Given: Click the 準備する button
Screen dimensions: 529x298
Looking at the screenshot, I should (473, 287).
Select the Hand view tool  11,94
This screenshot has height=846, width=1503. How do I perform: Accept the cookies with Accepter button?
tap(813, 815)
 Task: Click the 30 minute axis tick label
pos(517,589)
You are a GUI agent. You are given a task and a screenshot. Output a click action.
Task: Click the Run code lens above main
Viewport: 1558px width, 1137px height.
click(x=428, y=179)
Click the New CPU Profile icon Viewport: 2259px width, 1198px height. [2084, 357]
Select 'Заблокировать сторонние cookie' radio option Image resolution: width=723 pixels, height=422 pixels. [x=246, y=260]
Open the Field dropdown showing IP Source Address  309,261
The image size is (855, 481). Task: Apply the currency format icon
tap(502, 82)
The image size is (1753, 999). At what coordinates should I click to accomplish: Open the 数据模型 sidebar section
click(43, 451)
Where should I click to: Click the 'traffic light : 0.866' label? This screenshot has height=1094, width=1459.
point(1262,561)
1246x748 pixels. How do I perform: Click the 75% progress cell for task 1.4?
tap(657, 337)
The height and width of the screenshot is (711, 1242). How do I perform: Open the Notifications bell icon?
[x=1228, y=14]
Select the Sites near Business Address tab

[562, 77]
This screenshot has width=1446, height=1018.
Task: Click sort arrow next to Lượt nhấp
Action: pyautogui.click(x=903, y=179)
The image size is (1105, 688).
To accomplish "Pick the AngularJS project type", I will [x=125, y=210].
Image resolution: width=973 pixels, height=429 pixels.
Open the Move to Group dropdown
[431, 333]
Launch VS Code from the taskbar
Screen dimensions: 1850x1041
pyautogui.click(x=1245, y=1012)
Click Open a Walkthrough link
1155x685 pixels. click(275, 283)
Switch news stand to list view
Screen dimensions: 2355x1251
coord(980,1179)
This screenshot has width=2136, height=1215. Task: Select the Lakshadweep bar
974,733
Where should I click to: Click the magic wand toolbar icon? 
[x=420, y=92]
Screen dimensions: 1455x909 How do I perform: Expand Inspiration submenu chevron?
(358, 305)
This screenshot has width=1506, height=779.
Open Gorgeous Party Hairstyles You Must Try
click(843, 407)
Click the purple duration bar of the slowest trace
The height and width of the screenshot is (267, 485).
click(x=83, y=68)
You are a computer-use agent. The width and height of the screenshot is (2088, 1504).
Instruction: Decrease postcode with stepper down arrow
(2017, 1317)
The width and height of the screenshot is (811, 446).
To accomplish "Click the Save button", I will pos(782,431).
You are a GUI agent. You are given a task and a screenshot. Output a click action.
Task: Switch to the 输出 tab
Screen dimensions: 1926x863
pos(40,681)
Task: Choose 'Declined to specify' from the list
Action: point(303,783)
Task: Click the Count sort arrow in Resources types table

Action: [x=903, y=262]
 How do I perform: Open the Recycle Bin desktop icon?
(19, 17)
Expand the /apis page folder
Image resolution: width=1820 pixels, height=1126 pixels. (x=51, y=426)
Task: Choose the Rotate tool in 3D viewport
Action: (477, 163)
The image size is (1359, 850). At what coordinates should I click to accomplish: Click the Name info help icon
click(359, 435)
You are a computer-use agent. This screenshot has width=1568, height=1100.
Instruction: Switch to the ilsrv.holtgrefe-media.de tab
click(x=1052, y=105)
....................
= Problem details =
What is needed is every line of the records above that contains the word "will".

= Solution to the problem =
To accomplish "Pick the AngularJS project type", I will [x=125, y=210].
To accomplish "Click the Save button", I will pos(782,431).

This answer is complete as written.